Hamas's victory in the [Palestinian Authority] election can partly be traced to a sense of frustration among the Palestinian people over how Fatah, over a relatively lengthy period of time, had failed to deliver basic services. I get a strong impression that [PA President Mahmoud] Abbas and [Prime Minister Salaam] Fayad are doing everything they can to address some of those systemic failures by the Palestinian Authority. The failures of Hamas in Gaza to deliver an improved quality of life for their people give pause to the Palestinians to think that pursuing that approach automatically assures greater benefits.
You know, look, I arrive at this with no illusions as to the difficulty in terms of what is required. But I think it's important for us to keep working at it, frankly, because Israel's security and peace in the region depend on it.
There's been some back and forth on your position on Jerusalem. So as editor of The Jerusalem Post, I need to ask you: Do you support Israel's current claim to sovereignty throughout the city, or should Jerusalem also come to constitute the capital of a Palestinian state?
I believe that Jerusalem is the capital of Israel. But I think that how Israel and the Palestinians resolve this issue is a final-status issue. It needs to be left up to the two parties.
Tell me about Syria: Israel is now in indirect talks with Syria. Would you as president directly re-engage with Damascus even if it hadn't changed its position on hosting terror groups and so on?
My general view is that initiating direct contacts between the United States and other countries is a generally smart practice - if nothing else just to get better intelligence on what they are thinking, on what their approaches are, what their calculations are, what their interests are. I think that based on conversations I've had here in Israel as well as conversations with leaders elsewhere in the region, there is the possibility at least that the Syrian government genuinely seeks to break out of the isolation. What price they are willing to pay to break out of that isolation, is an unanswered question. It's worth exploring.
And if in fact there are some genuine signals that Syria is willing to drive out terrorists in their midst, shut down the arms flow into Lebanon, or to otherwise engage in more responsible behavior, I think it could be a shift in the region that would be extremely advantageous.
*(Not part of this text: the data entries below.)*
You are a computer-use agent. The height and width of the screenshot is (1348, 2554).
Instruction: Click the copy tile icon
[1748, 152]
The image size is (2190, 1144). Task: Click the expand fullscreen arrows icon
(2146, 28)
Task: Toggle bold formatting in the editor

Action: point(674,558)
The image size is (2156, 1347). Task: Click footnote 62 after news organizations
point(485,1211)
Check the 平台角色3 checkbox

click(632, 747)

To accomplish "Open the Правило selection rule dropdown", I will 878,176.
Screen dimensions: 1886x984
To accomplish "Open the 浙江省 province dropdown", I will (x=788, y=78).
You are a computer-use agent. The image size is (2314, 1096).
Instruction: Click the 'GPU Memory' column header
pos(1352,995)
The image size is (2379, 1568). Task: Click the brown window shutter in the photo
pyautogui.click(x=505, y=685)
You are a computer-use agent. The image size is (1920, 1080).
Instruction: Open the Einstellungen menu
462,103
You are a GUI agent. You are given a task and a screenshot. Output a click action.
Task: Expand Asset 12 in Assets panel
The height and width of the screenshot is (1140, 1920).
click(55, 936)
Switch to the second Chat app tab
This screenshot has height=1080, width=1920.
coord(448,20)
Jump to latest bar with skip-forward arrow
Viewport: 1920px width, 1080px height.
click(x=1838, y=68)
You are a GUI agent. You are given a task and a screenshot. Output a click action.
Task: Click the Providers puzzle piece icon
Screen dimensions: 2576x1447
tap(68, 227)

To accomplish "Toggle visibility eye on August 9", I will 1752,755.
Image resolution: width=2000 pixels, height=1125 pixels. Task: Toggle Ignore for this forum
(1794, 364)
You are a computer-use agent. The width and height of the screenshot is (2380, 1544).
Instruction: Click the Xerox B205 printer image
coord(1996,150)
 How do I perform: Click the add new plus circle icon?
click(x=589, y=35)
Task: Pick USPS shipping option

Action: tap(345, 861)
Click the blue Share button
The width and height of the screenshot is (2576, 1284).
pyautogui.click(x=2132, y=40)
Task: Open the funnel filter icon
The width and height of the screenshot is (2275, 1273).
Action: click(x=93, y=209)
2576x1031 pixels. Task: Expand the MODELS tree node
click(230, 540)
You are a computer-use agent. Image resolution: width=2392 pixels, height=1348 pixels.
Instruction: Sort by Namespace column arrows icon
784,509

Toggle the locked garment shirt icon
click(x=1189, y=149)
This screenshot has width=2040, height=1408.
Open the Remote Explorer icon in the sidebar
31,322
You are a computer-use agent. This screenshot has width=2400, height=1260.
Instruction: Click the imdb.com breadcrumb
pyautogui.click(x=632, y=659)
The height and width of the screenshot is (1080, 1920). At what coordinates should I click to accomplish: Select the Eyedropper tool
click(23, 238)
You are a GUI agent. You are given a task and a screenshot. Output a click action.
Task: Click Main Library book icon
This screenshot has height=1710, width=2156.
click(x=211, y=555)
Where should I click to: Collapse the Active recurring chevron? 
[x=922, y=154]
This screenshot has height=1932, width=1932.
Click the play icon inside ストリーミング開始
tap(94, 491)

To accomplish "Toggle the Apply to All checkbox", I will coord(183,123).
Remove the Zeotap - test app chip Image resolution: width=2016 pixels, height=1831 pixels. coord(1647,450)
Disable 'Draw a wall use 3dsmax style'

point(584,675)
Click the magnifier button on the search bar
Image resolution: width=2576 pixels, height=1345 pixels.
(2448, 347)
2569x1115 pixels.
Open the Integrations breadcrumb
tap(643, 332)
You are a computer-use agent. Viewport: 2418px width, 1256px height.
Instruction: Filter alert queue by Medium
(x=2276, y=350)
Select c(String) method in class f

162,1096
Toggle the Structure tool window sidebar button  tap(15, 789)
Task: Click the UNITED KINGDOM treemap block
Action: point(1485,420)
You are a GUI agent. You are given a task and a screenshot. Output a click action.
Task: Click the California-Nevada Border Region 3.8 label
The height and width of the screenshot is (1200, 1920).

And the United States should partner with Israel as well as moderate forces in the Palestinian community to pursue that.
The American position has been blanketly opposed to settlement construction. Do you think Israel has a right to try and maintain a presence in the West Bank - for security, religious, historic or other reasons?
I think that Israel should abide by previous agreements and commitments that have been made, and aggressive settlement construction would seem to violate the spirit at least, if not the letter, of agreements that have been made previously.
Israel's security concerns, I think, have to be taken into account, via negotiation. I think the parties in previous discussions have stated that settlement construction doesn't necessarily contribute to that enhanced security. I think there are those who would argue that the more settlements there are, the more Israel has to invest in protecting those settlements and the more tensions arise that may undermine Israel's long-term security.
Ultimately, though, these are part of the discussions that have to take place between the parties. But I think that, based on what's previously been said, for Israel to make sure that it is aligned with those previous statements is going to be helpful to the process.
The current Israeli prime minister told me in an interview a few months ago that the great advantage of the Bush administration on that issue was that they looked at Israel on the basis of "67-plus" - that their starting point was that maybe Israel can expect or deserve support for a slightly larger sovereign presence than the pre-1967 Israel. Do you think of Israel in its final-status incarnation on the basis of "67-plus"?
Look, I think that both sides on this equation are going to have to make some calculations. Israel may seek "67-plus" and justify it in terms of the buffer that they need for security purposes. They've got to consider whether getting that buffer is worth the antagonism of the other party.